La mia Recensione
Fields Of the Nephilim - Dawnrazor
Spilli.
Ciglia dormienti.
Sale su ferite rotolate per terra.
La malvagità rantola sulle caviglie di anime in cerca di turbamenti.
Eravamo negli anni 80, tempio del Divino sfacelo che abbracciava la crescente stupidità, annodata al delirio di mode, cambi di rotta insensati e squallidi.
Ma dal nord di Londra si fecero avanti quattro oppositori, vestiti di letture sparse nel buio di rocce umide e fatiscenti.

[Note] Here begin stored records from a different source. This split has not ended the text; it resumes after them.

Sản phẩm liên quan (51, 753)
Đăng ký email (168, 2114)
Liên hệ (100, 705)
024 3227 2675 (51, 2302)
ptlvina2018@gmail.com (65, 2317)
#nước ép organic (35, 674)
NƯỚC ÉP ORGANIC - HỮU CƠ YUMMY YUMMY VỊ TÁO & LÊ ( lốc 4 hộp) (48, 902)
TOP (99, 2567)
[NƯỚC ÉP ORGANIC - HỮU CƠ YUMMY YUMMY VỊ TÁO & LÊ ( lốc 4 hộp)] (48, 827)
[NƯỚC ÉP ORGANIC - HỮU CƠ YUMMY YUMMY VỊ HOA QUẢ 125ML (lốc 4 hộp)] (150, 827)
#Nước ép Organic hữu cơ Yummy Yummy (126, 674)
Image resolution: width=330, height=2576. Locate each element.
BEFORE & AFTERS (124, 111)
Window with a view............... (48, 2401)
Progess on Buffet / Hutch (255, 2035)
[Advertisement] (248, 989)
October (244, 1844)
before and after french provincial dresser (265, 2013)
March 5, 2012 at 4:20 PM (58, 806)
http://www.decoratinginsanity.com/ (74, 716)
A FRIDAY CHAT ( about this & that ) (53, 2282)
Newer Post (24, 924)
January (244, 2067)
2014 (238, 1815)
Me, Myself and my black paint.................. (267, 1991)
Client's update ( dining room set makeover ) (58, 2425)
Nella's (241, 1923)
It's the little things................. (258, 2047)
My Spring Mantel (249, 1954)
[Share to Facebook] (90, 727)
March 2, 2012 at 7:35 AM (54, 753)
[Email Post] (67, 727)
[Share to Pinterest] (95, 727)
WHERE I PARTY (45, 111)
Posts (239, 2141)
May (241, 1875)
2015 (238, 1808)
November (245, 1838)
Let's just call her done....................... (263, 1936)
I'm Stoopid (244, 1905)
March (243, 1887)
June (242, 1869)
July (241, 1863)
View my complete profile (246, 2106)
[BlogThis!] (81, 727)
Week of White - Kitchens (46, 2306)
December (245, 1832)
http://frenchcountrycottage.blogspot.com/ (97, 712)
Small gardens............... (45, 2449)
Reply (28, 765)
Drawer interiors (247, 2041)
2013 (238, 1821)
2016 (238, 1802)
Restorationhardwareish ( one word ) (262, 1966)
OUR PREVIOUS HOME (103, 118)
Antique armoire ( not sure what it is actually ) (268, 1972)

Liberati dai loro moti di ansia e noia, si sono immersi in campi pieni di flusso sanguigno che hanno colorato di nero.
Ubriachi fradici di Aleister Crawley e H.P. Lovercraft, si sono buttati sulle rive di comete impazzite, guardando angeli impegnati a cercare donne da ingravidare. Iniziato il viaggio verso l’apocalisse, hanno saccheggiato i respiri, donando polvere per insaccare i polmoni e spegnerli.
Come terremoti senza cuore, hanno stretto un patto con il buio, afferrata la gola della bellezza e generato un percorso di indagini colme di unto, colte come volumi infiniti di libri dai codici scomodi e urticanti. Viandanti sbilenchi con pensieri tossici, hanno anestetizzato la luce per consegnare al Maestro del Buio la loro fedeltà.
Hanno imbracciato strumenti per sparare tossine, farci precipitare nel delirio della confusione che gode quando tutto vaga perduto, privo di senso, di regole, di stupidità dalla coda di topo.
Hanno inventato vascelli mentali che banalmente noi definiamo canzoni: sono urla strappate alla sofferenza per crearne altre, come una perfida giostra che sfinisce.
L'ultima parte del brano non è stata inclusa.